* Excerpt to read
———

Abstract
OBJECTIVE: To identify perceived benefits, concerns, and challenges to adolescents with cancer accessing online patient portals.
STUDY DESIGN: Semi-structured, qualitative interviews with 48 dyads of adolescents with cancer (12-17 years) and their parents. Interviews explored parental and adolescent experiences, motivations, and concerns to accessing the portal. Three team members analyzed interview transcripts using thematic analysis.
RESULTS: Most adolescents (41/48, 85%) and parents (42/48, 87.5%) believed that adolescents should have access to their electronic health information (EHI), but that access should depend on certain factors, such as the adolescent's age, maturity level, or ability to understand portal content. Although most parents reported having accessed the portal (42/48, 88%), only 12 adolescents (25%) had previously accessed the portal. We identified seven themes related to both real-life and hypothetical benefits and concerns of adolescent portal access: promoting communication between adolescents, caregivers, and clinicians; providing reassurance to adolescents; supporting adolescent engagement and responsibility; supporting adolescent knowledge and understanding; creating confusion or misunderstanding; creating worry or fear; and potential for misuse.

———

* Data section
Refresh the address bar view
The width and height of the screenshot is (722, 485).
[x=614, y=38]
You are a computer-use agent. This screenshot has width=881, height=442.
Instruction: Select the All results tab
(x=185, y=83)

———

* Tasks for this exercise
1. According to the abstract on adolescent portal access, how many adolescents had previously accessed the portal?
2. Carry on the abstract on adolescent portal access from the end of its last sentence.
The data above comes from a separate source unrelated to the abstract on adolescent portal access.

* Answers by item number
1. Twelve adolescents (25%) had previously accessed the portal.

2.
CONCLUSION: In our qualitative study, most adolescents with cancer and their parents believed that teens should have access to their EHI but expressed a diversity of opinions on when and under what circumstances teens should have access. Both parents and teens recognized that portals had the potential to both alleviate and contribute to anxiety and worries related to cancer care and prognosis. Our study found novel areas of concern relating to the potential for portal use to negatively impact adolescent mental health.